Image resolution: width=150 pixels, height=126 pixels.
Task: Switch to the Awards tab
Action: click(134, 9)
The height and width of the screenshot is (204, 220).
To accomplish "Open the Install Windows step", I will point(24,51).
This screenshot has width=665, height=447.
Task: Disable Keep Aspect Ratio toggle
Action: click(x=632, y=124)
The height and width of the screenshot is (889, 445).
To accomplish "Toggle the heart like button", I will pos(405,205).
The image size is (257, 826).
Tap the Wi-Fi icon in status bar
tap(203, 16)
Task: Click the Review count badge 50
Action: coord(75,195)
* * *
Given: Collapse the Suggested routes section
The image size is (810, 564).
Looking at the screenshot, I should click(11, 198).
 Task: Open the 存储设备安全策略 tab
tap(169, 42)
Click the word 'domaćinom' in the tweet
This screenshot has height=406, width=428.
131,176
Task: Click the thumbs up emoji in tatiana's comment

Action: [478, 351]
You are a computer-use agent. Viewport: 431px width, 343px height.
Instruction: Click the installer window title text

→ **Assignment**
Look through the entries above and quote exactly the lines from the line with "The image size is (810, 564)." to the line with "You are a computer-use", counting both of those lines.

→ **Solution for this task**
The image size is (810, 564).
Looking at the screenshot, I should click(11, 198).
 Task: Open the 存储设备安全策略 tab
tap(169, 42)
Click the word 'domaćinom' in the tweet
This screenshot has height=406, width=428.
131,176
Task: Click the thumbs up emoji in tatiana's comment

Action: [478, 351]
You are a computer-use agent. Viewport: 431px width, 343px height.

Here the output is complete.